Life
Why You Should Dismiss Your Childhood Goals
When I was in elementary school, I'd play M.A.S.H with my friends to figure out my future. I always ended up with some combination of living in a shack or mansion with Jonathan Taylor Thomas or Devon Sawa in California or Florida with four or six kids, a Corvette or a pickup truck and a pet horse or fish. All of the these possibilities were fine by me, there was really no bad combination of variables — I wouldn't die alone, I'd have a roof over my head, wheels at my feet, and a pet to name after a Disney character. No matter how I looked at that ink smudged piece of paper, my life was to be full and most importantly, my life was promised to me.
When I was in high school, my friends and I would have conversations about the future that were disguised as games. One friend wanted to be married by 21, have two kids by 24 and be a CEO by 30. I wanted to be a CEO by 25, and have three kids and a husband by 30. The numbers were as good as arbitrary but made sense in our game. And we weren't really sure what the acronym CEO stood for, but we knew it was a symbol of being on top of our professional game, which was important to us even before we knew which profession we were interested in.
What we didn't know, was that those goals made in jest would stick with us into adulthood and plague our every birthday. At 25 I could only frown at my associate position; it wasn't anywhere near CEO, and while it was a step in the right direction — a secured paycheck and a validation of my skill set — I couldn't find the peace I hoped to have by 25. When we fantasized about our futures, we didn't realize that life's milestones were more than choices. We didn't realize that our wants and needs would change as we aged. We didn't realize that we couldn't pluck our life partners from the universe and weave our careers out of stardust.

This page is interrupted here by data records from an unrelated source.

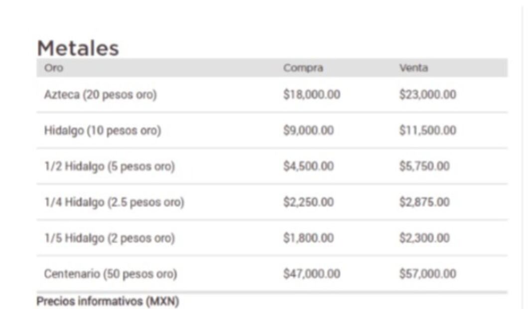Viewport: 530px width, 309px height.
Task: Click the Metales heading
Action: tap(78, 48)
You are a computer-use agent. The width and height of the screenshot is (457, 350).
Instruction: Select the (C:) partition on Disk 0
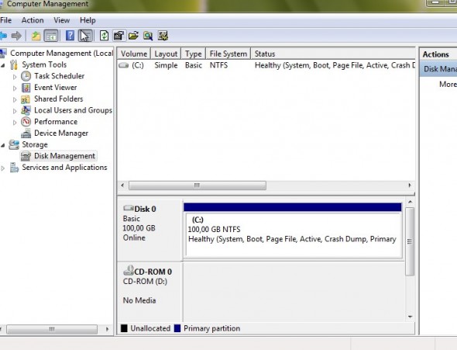pyautogui.click(x=293, y=234)
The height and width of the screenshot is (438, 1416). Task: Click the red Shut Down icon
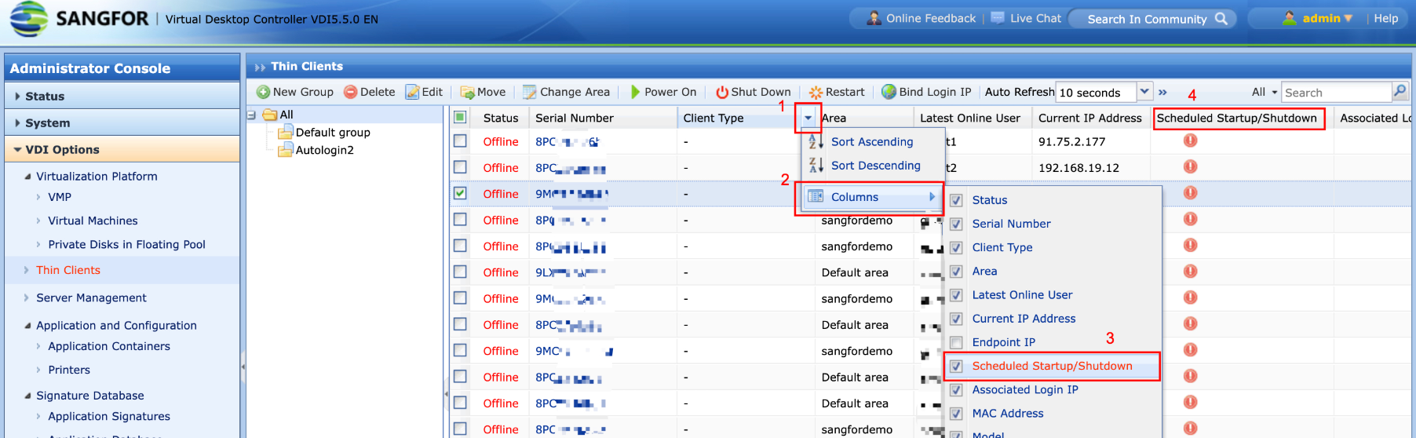pos(721,92)
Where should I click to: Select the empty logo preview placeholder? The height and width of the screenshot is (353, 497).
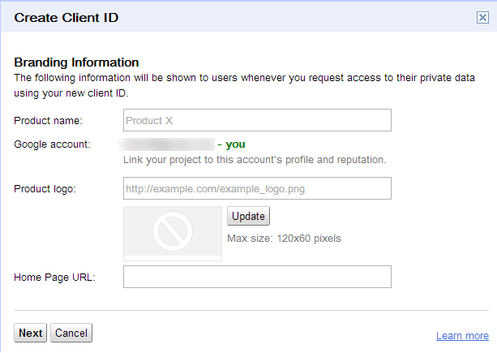click(x=173, y=234)
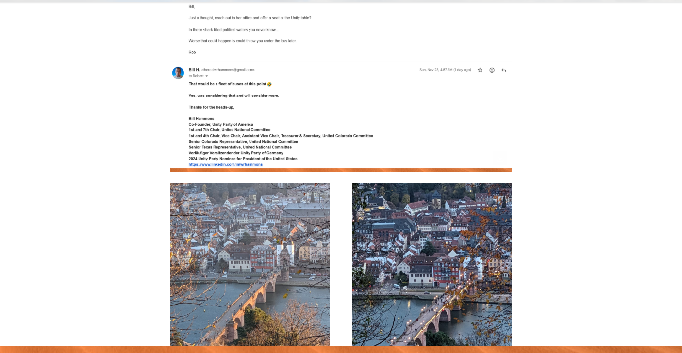Click the 'Unity Party of Germany' title line
Image resolution: width=682 pixels, height=353 pixels.
click(236, 153)
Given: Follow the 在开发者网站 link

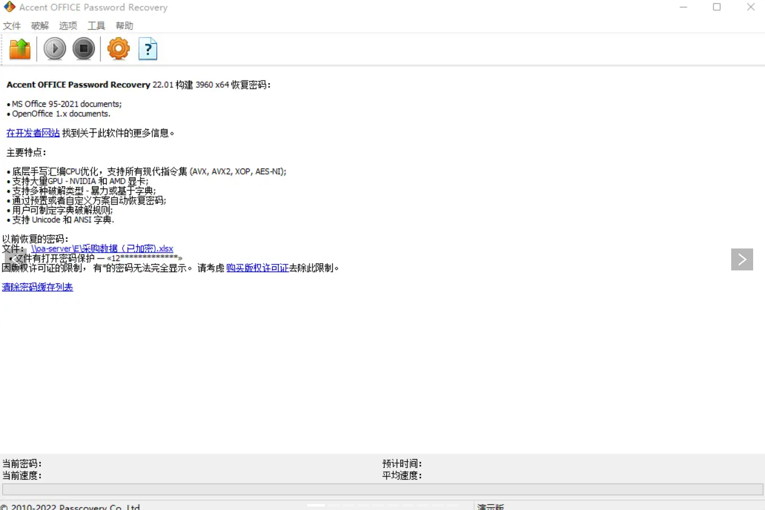Looking at the screenshot, I should [33, 133].
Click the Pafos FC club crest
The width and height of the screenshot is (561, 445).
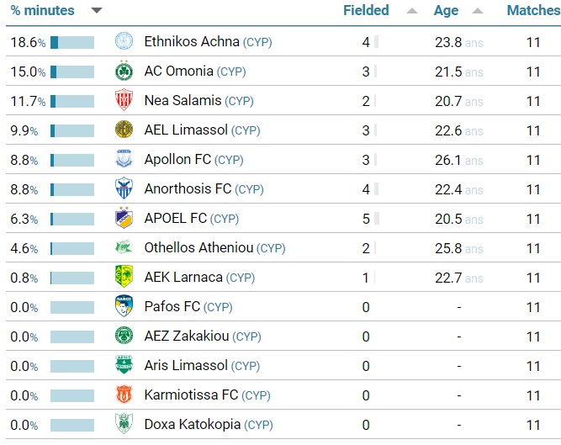[124, 306]
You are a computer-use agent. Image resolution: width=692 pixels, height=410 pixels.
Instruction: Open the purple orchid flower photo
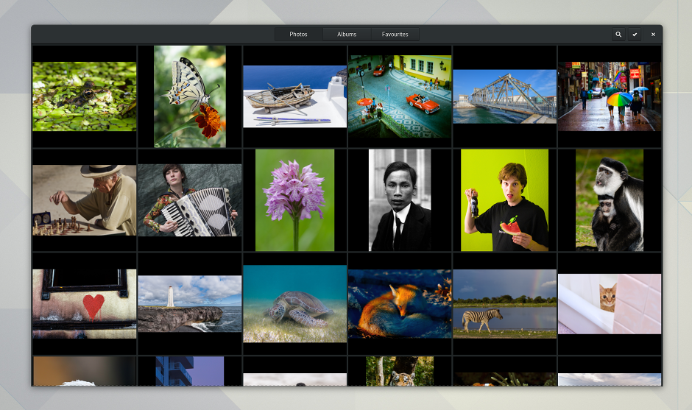(294, 200)
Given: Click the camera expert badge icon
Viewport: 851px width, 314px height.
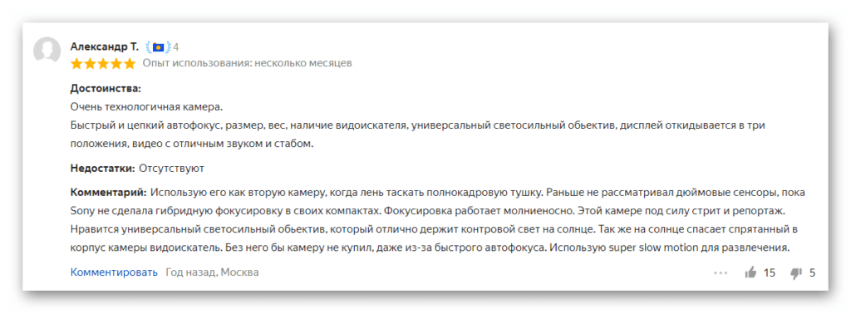Looking at the screenshot, I should click(159, 47).
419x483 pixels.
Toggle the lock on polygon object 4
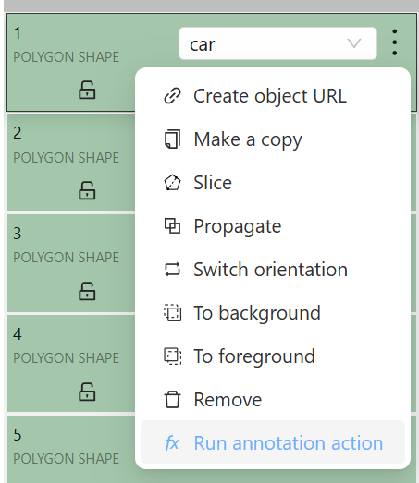tap(87, 392)
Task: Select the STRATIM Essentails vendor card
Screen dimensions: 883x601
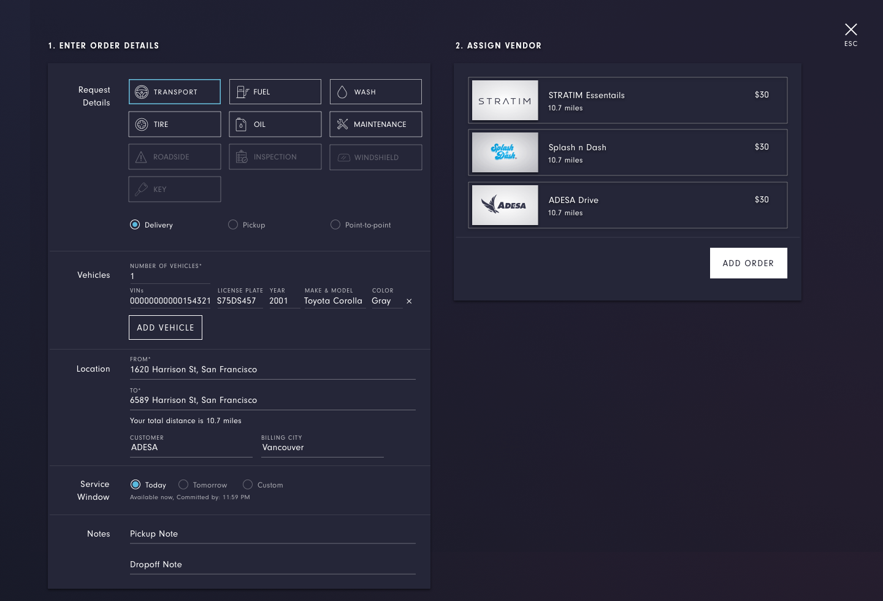Action: point(628,101)
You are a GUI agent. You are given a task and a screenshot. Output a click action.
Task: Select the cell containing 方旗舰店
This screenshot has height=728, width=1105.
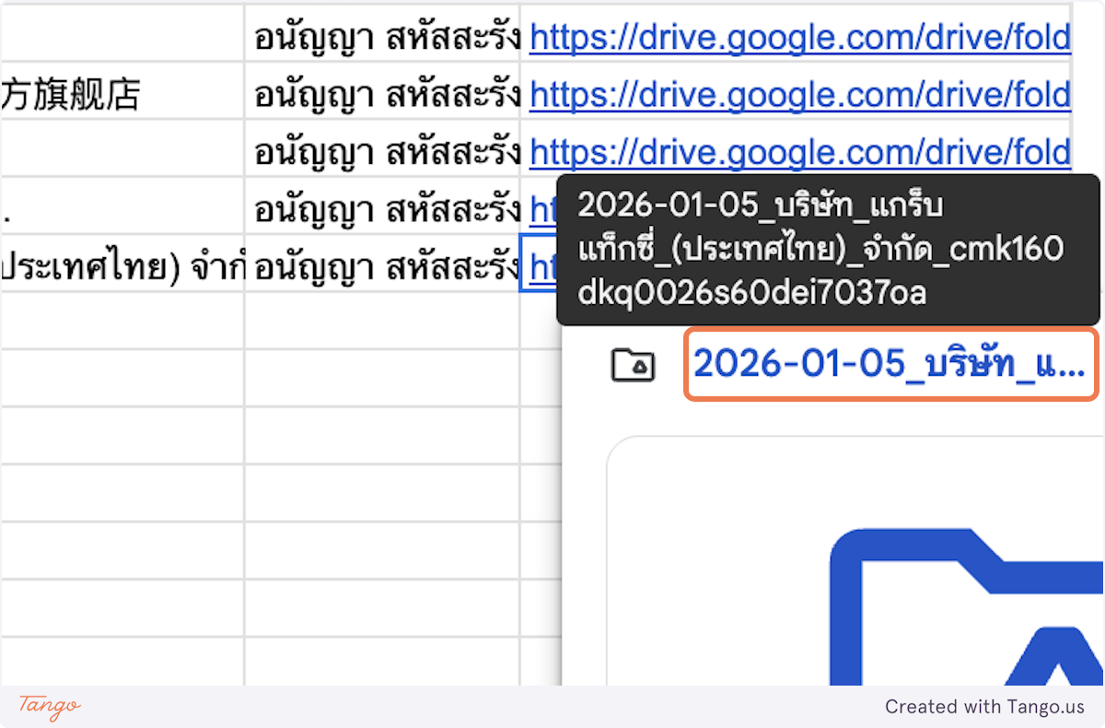120,94
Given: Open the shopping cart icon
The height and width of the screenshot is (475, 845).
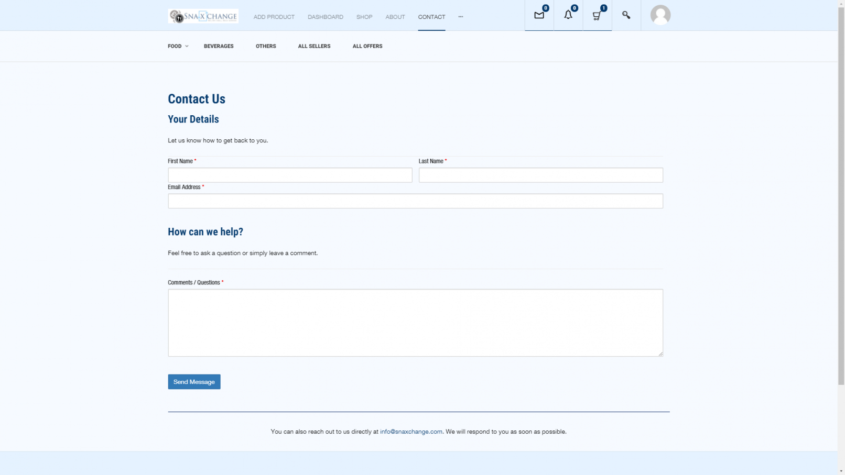Looking at the screenshot, I should point(597,15).
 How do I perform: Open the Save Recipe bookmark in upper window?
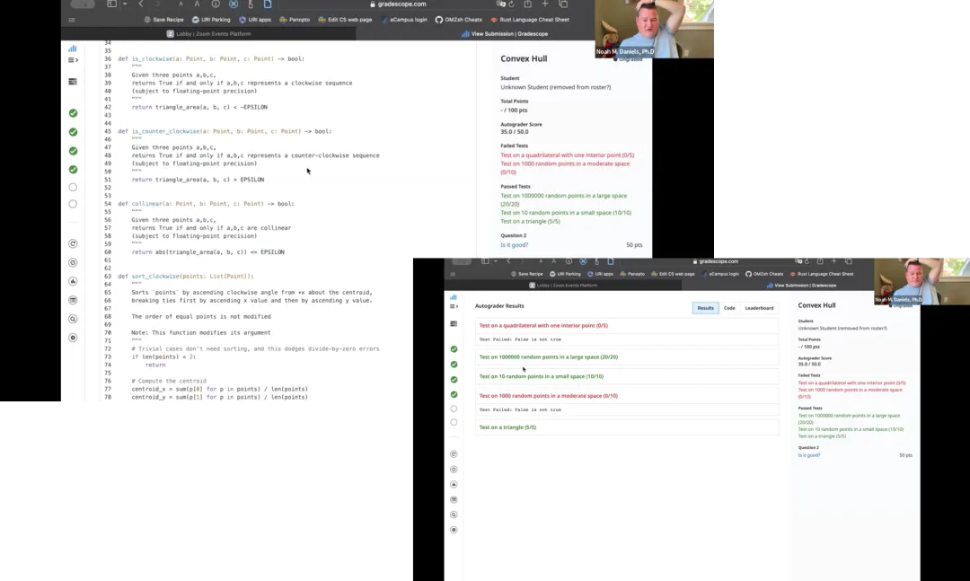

And yet, as we approach 30, we find it hard to let go of the lists. We find it hard to reconcile with the fact that we are not living the lives we drew up for ourselves. My best friend who wanted to be married by 21 was just happily married to the man of her dreams at 28 years old. And yet, on the car ride to the church she couldn't help but think, "If only I weren't seven years late for meeting my goal..." And if my teenage self was still in charge of my destiny, I'd be a mother of three and the chief executive officer of my career. The danger in letting your childhood projections of adulthood dictate your satisfaction in your adult life is that they squander it. Your childhood dreams oversimplified the reality of the dating pools and jobscapes. Your childhood dreams stunted your growth and lead you to assume that you wouldn't or shouldn't evolve.
Sometimes plan-making is useful. Sometimes plans can provide comfort and guidance to make the vast unknown that is life just a bit more accessible and a lot less scary. But sometimes plans get in the way of life happening. Sometimes plans put you on auto-pilot when you should really be in manual — totally alert, constantly shifting gears to accommodate the changes in the road. If you think about what you really wanted for yourself as a child, it wasn't to have X number of kids by a certain age. It wasn't to have a specific kind of car. It wasn't to adhere to this convention or that. It was to have it all. But what you didn't realize as a child, was that having it all is subjective.
The woman you are today is so much smarter and stronger and wiser than the little girl you were in school — hunched over the cafeteria table, elbows sticky, eyes wide. The woman you are today is more that a future wife, or car owner, or pet owner. The woman you are today is exactly who you were meant to be. You are more exquisite and more accomplished than any list or game could ever predict.